Thank you for your thoughts Mr. SevenBits!

> What I believe your problem to be is what you are doing here is you are 
> getting access to your file, opening it, and then immediately revoking that 
> access with the subsequent stopAccessingSecurityScopedResource call. By the 
> time the document has been opened, access to the opened file has been 
> revoked, and the "Locked" text is displayed because you no longer have 
> permission to modify the file.

I think that's very likely to be the cause of the problem. However, I would 
have expected NSDocument/NSDocumentController to take this kind of situation 
into account and maintain access to the URL for as long as it needs. After all, 
it's not a problem when you take a URL from an NSOpenPanel and open a document. 
In both cases NSDocumentController only has access to the file at the time you 
create the document. Why doesn't sandboxing magic occur here, but does occur 
when using NSOpenPanel?

I also tried a more liberal approach: before the document is opened call 
startAccessingSecurityScopedResource, and then only call 
stopAccessingSecurityScopedResource on document dealloc. Even that does not 
prevent the document from becoming locked and saving to fail.

So it seems there's some aspect to this problem that's not just a matter of 
keeping that security-scoped URL access open.
 
> I can somewhat workaround the problem by overriding -[NSDocument 
> performSynchronousFileAccessUsingBlock:], wrapping super's implementation 
> with -[NSURL startAccessingSecurityScopedResource] for the relevant URL.
>  
> One gotcha: every call to startAccessingSecurityScopedResource *must* be 
> accompanied by a call to stopAccessingSecurityScopedResource. Under this 
> approach, this requirement will not be met, unless you are doing something 
> else that you are not telling us about?

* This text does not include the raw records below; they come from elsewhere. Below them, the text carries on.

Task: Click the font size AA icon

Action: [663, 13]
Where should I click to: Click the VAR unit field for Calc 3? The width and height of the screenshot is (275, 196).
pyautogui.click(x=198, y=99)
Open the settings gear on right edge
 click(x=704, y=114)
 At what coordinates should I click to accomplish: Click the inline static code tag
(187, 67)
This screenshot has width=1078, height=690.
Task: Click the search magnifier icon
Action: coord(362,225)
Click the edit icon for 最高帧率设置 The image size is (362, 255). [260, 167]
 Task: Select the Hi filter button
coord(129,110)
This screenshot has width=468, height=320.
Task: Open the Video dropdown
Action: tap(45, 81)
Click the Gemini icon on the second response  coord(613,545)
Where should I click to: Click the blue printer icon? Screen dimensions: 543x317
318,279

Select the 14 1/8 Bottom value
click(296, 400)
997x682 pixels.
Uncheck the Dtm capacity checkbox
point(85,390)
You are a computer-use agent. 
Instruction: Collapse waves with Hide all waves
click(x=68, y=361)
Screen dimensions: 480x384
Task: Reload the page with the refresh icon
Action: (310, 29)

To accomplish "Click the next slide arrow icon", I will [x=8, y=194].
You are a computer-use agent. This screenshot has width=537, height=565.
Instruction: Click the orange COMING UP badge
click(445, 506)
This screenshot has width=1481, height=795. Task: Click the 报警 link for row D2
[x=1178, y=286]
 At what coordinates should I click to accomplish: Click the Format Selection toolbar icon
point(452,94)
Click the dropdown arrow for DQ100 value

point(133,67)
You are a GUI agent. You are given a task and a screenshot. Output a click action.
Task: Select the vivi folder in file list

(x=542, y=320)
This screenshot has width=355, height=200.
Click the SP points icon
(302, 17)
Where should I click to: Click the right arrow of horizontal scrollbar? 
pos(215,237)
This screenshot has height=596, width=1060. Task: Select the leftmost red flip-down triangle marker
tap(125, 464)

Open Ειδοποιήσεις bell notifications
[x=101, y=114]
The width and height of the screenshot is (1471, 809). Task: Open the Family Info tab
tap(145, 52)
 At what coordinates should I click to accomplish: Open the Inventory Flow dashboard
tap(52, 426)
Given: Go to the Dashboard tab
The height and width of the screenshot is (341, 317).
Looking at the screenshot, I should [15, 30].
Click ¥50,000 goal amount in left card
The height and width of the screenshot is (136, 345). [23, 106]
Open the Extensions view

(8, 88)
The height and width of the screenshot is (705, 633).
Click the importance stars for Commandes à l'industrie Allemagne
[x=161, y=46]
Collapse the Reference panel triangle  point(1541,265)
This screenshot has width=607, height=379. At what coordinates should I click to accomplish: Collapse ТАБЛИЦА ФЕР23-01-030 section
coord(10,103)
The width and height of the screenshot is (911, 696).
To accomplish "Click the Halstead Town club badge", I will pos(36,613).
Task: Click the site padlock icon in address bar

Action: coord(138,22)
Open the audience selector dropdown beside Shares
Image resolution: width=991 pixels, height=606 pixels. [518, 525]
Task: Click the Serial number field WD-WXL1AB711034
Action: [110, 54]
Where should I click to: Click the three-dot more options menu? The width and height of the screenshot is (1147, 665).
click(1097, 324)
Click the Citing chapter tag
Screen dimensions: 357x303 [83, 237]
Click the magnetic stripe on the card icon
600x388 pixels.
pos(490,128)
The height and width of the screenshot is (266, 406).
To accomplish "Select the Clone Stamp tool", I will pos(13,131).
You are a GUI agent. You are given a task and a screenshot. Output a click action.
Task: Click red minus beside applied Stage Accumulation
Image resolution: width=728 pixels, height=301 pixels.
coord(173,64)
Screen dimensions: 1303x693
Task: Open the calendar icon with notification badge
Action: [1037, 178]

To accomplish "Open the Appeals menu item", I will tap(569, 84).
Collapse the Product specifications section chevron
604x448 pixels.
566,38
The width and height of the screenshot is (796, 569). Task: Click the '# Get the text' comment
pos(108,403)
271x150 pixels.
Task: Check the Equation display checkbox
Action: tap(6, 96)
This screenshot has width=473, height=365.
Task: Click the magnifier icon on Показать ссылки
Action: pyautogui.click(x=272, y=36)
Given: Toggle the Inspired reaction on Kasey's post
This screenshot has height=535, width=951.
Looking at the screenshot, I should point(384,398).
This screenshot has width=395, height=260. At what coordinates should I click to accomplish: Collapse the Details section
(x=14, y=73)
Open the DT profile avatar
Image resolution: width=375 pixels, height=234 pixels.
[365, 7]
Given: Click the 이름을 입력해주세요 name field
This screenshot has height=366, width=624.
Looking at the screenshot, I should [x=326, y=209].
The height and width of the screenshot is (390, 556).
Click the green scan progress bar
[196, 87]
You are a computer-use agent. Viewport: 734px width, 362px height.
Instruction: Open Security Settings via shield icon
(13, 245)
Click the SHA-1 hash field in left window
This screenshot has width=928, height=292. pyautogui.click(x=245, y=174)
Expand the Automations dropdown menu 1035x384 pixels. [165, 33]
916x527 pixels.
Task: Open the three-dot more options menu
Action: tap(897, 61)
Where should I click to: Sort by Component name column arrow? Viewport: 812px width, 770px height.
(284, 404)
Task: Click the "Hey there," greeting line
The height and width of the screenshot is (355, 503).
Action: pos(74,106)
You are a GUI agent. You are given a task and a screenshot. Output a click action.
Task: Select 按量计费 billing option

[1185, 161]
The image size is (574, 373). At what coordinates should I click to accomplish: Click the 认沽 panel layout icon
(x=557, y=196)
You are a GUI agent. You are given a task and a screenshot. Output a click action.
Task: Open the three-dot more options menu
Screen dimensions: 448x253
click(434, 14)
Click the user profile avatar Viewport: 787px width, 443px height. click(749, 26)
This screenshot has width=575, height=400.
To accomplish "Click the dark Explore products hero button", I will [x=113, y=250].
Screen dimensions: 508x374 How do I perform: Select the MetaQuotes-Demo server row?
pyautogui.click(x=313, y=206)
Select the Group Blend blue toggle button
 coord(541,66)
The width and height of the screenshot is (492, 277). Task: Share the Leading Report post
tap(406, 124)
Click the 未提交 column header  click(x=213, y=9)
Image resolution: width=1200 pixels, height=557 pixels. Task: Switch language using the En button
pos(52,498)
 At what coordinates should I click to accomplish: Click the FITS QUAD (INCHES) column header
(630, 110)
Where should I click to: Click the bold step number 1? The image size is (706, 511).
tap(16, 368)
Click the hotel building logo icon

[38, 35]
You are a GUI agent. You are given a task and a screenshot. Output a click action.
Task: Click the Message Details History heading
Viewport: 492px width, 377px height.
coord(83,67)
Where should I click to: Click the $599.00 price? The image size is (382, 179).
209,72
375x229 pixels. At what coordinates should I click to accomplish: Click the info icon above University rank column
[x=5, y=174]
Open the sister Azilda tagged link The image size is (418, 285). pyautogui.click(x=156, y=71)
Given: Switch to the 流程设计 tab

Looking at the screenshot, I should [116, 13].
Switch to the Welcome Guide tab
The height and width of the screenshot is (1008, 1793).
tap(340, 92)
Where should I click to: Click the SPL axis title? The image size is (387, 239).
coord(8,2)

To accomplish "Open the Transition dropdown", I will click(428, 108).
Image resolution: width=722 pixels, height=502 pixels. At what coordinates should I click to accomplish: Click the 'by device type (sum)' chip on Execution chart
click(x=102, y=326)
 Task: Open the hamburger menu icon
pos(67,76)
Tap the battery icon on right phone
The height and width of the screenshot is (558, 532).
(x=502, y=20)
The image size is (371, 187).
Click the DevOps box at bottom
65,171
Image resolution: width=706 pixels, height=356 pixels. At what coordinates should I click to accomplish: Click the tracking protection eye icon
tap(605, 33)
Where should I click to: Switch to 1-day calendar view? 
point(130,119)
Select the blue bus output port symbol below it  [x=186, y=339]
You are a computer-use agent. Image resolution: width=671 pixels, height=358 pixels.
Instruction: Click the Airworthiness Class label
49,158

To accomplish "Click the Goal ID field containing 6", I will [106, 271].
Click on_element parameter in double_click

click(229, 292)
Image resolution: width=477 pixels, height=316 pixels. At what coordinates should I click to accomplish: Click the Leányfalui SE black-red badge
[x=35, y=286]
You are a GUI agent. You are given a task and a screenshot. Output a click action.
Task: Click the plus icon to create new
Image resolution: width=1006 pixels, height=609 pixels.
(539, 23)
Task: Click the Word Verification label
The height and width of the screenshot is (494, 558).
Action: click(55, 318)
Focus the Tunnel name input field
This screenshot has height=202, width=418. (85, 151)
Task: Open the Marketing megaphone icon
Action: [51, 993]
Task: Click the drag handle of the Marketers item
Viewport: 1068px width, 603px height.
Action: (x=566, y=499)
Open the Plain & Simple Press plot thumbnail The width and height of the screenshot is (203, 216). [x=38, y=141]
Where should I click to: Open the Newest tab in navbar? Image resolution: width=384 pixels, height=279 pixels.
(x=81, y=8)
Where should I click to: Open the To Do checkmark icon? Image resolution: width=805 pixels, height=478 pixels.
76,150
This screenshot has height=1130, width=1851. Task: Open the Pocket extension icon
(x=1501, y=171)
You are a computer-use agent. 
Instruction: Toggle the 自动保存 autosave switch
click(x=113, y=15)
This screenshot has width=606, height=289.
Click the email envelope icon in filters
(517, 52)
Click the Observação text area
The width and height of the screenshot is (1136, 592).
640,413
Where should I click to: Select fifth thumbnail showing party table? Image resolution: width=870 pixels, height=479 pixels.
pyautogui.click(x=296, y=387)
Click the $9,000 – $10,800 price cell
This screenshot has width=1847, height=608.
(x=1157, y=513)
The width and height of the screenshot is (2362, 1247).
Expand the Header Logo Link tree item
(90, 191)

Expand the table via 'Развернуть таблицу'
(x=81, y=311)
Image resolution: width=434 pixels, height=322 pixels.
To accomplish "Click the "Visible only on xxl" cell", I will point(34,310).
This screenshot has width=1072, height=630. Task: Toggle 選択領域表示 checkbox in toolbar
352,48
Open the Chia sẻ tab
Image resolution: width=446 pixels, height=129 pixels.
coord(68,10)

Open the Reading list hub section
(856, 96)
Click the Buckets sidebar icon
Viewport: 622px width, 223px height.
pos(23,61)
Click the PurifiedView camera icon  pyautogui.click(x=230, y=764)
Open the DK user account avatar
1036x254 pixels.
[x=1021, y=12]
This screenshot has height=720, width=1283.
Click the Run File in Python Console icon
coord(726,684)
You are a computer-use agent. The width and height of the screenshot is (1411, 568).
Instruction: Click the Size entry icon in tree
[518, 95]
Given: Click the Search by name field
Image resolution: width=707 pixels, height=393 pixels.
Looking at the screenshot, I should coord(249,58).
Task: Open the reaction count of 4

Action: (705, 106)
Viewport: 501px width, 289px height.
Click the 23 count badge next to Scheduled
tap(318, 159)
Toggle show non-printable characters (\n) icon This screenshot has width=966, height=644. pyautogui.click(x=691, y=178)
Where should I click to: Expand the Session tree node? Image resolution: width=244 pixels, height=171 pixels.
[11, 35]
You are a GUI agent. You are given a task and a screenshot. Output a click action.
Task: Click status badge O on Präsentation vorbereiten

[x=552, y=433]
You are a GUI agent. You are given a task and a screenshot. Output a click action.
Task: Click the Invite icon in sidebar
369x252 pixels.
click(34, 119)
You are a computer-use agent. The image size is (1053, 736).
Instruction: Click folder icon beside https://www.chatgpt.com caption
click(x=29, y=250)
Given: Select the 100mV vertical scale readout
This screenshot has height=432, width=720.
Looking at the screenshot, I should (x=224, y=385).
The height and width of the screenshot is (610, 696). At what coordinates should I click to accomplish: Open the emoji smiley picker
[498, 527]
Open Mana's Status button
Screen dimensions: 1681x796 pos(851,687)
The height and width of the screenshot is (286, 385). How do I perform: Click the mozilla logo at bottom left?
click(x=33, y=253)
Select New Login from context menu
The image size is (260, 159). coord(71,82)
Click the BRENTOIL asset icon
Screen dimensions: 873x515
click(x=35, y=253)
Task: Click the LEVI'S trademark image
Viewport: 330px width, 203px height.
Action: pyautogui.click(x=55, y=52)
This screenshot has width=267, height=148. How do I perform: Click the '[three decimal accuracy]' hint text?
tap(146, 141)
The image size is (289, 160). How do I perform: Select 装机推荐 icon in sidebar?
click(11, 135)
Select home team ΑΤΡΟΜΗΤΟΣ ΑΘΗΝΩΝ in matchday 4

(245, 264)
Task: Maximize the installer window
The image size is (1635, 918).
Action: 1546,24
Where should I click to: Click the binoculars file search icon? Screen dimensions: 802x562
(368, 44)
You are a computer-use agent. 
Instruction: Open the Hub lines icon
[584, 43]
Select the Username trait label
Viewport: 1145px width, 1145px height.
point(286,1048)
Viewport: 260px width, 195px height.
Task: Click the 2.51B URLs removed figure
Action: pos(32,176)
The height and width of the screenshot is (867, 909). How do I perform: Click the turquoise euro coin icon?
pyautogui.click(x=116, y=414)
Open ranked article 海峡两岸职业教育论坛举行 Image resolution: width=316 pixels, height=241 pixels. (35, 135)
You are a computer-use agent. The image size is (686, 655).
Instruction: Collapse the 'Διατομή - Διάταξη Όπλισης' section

I wasn't exactly clear in my original message. When I said "wrapping" I meant 
that I call both the start and stop methods around the invocation to super. 
Explicitly that looks like this:

- (void) performSynchronousFileAccessUsingBlock:(void(^)())block
{
        NSURL* resolvedURL = [self fileURLResolvedFromSavedBookmarkData];
        [resolvedURL startAccessingSecurityScopedResource];
        [super performSynchronousFileAccessUsingBlock:block];
        [resolvedURL stopAccessingSecurityScopedResource];
}

So my calls to security-scoped access are always balanced.

> Is having your own recent documents support really necessary? 

Our users find it very helpful. And it's not just recent document support, but 
also user-created document lists.

The merits of this particular feature aside, I would expect this to work. It 
seems an oversight that you can't use bookmark data to reopen documents. I 
suppose I'll file a radar, though I'll still need to workaround this somehow.